22 February 2012, dusan

A killing in the English countryside takes us inside the world of pirate radio in its mid-1960s heyday.

When the pirate operator Oliver Smedley shoots and kills his rival Reg Calvert in Smedley’s country cottage on June 21, 1966, it is a turning point in the careening career of the outlaw radio stations dotting the coastal waters of England. Situated on ships and offshore forts like Shivering Sands, these stations blasted away at the high-minded BBC’s broadcast monopoly with the new beats of the Stones and the Who and DJs like Screaming Lord Sutch.
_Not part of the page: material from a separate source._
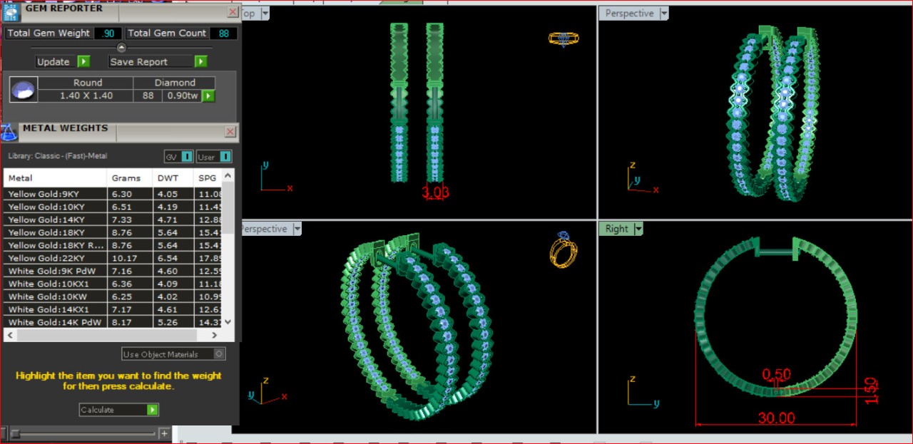The height and width of the screenshot is (444, 913).
Task: Open the upper-right Perspective viewport dropdown arrow
Action: [x=664, y=14]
For free-market ideologues like Smedley, the pirate stations were entrepreneurial efforts to undermine the growing British welfare state as embodied by the BBC.

The worlds of high table and underground collide in a riveting story full of memorable characters like the Bondian Kitty Black, an intellectual femme fatale who becomes Smedley’s co-conspirator, and the notorious Kray twins, brazenly violent operators of a London protection racket. Here is a rousing entertainment with an intellectual edge.

Publisher W. W. Norton & Company, 2010
ISBN 0393068609, 9780393068603
305 pages

WFMU’s Too Much Information show hosting the author
The Curse of TINA (Smedley’s story told by Adam Curtis, BBC)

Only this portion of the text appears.